The doctors need to be able to scrutinize the decisions of deep learning AI—not to the point of mathematically understanding the inner workings of the neural networks, but at least having an idea of how a decision was made.
You may have heard of the “black box” problem in artificial neural networks. Because of the way they are trained, researchers can observe the input (say, MRI images) and output decision (cancer, no cancer) without any insight into the inner workings of the algorithm.
DeepMind is building an additional layer into its diagnostic algorithms. For example, in addition to spitting out an end result, the eye disease algorithm also tells the doctor how confident (or not) it is in its own decision when looking through various parts of an eye scan.
“We find this to be particularly exciting because it means that doctors will be able to assess the algorithm’s diagnosis and reach their own conclusions,” said Karthikesalingam.

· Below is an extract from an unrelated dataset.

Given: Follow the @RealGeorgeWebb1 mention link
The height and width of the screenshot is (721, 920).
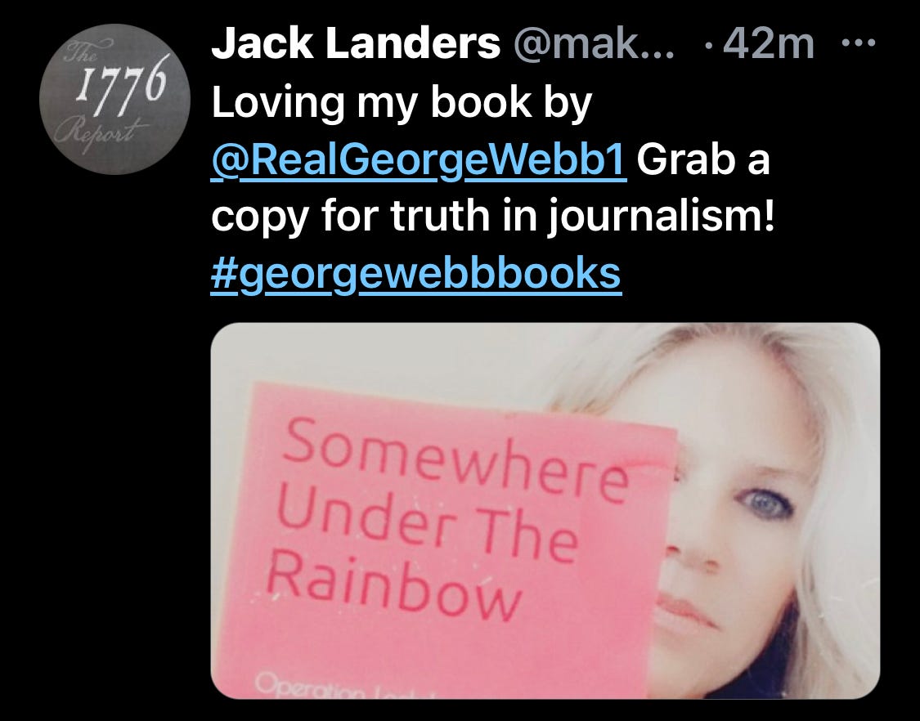Looking at the screenshot, I should pos(419,160).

Even deep learning’s other problem—it’s need for millions of training data—is rapidly becoming a non-issue. Compared to online images, medical data is relatively hard to come by and expensive. Nevertheless, recent advances in deep reinforcement learning are drastically slashing the amount of actual training data needed. DeepMind’s organ segregation algorithm, for example, was trained on only 650 images—an extremely paltry set that makes the algorithm much more clinically applicable.
Towards the Future
“At DeepMind we strongly believe that AI will not replace doctors, but hopefully will make their lives easier,” said Karthikesalingam.
The moonshot for the next five years isn’t developing better AI diagnosticians. Rather, it’s bringing algorithms into the clinic in such a way that AI becomes deeply integrated into clinical practice.
Karthikesalingam pointed out that the amount of AI research that actually crosses into practice will depend not just on efficacy, but also trust, security and privacy.
For example, the community needs to generate standard medical image datasets to evaluate a variety of algorithmic diagnosticians on equal footing. Only when backed by ample, reproducible evidence can AI systems be gradually accepted into the medical community and by patients.
“In the end, what we’re doing is all about patients,” said Karthikesalingam. “I think this is perhaps the most important part of all. Patients are ultimately who we hope to benefit from all the exciting progress in AI. We’ve got to start placing them at the heart of everything we do.”